アトピー性皮膚炎は繰り返す慢性の湿疹と皮膚の乾燥が特徴的な皮膚疾患で、遺伝的な要因(アトピー素因といいます)と、環境因子(ダニやハウスダスト、ストレスなど)とが複雑に絡み合って発症すると考えられています。
乳幼児期にアトピー性皮膚炎を罹患していると気管支喘息やアレルギー性鼻炎も併発する可能性が高い(アレルギーマーチ)ことはよく知られていますが、近年では荒れた皮膚を介して食物アレルギーを誘発する可能性が考えられるようになっており、早期に適切な治療を開始することが重要です。
また、衛生環境の改善とともに有病率の上昇が知られており、近年では大人になってから発症されたり、幼少期には軽い症状だったものが大人になってから急激に悪化することも決してまれではありません。
::::::
> 課題の指示: 上の抜粋文から、「アトピー性皮膚炎は繰り返す慢」で始まり「も決してまれではありません。」で終わる部分を、一字一句変えずに書き写しなさい。

データセットから抽出したエントリ
::::::
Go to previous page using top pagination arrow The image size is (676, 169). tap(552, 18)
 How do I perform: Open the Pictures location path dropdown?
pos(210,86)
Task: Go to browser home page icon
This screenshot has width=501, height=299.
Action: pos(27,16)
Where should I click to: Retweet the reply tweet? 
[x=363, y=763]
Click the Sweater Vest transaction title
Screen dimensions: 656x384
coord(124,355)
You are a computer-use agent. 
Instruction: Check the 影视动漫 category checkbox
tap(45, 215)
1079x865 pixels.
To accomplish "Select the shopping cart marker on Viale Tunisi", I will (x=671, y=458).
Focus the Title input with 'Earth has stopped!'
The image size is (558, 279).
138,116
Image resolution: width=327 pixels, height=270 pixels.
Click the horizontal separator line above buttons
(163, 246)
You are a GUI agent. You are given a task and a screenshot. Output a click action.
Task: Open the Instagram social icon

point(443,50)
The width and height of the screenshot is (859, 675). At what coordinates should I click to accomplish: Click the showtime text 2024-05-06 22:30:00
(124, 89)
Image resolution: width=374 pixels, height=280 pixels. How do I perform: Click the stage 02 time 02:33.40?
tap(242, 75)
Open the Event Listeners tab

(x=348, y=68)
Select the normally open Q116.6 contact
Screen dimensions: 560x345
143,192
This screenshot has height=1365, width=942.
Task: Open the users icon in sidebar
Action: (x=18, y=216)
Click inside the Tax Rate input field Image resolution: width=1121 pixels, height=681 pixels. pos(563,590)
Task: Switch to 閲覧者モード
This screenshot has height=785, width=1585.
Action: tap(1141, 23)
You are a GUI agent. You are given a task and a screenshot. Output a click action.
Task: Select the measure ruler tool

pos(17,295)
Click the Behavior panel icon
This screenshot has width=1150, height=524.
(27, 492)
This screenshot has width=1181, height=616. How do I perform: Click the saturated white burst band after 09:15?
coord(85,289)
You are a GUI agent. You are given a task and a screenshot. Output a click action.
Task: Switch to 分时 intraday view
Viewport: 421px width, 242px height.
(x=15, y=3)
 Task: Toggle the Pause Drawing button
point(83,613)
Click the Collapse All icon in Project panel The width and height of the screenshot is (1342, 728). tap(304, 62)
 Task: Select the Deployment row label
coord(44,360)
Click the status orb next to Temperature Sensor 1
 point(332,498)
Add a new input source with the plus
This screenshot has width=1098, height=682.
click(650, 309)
::::::
> 課題の解答:
アトピー性皮膚炎は繰り返す慢性の湿疹と皮膚の乾燥が特徴的な皮膚疾患で、遺伝的な要因(アトピー素因といいます)と、環境因子(ダニやハウスダスト、ストレスなど)とが複雑に絡み合って発症すると考えられています。
乳幼児期にアトピー性皮膚炎を罹患していると気管支喘息やアレルギー性鼻炎も併発する可能性が高い(アレルギーマーチ)ことはよく知られていますが、近年では荒れた皮膚を介して食物アレルギーを誘発する可能性が考えられるようになっており、早期に適切な治療を開始することが重要です。
また、衛生環境の改善とともに有病率の上昇が知られており、近年では大人になってから発症されたり、幼少期には軽い症状だったものが大人になってから急激に悪化することも決してまれではありません。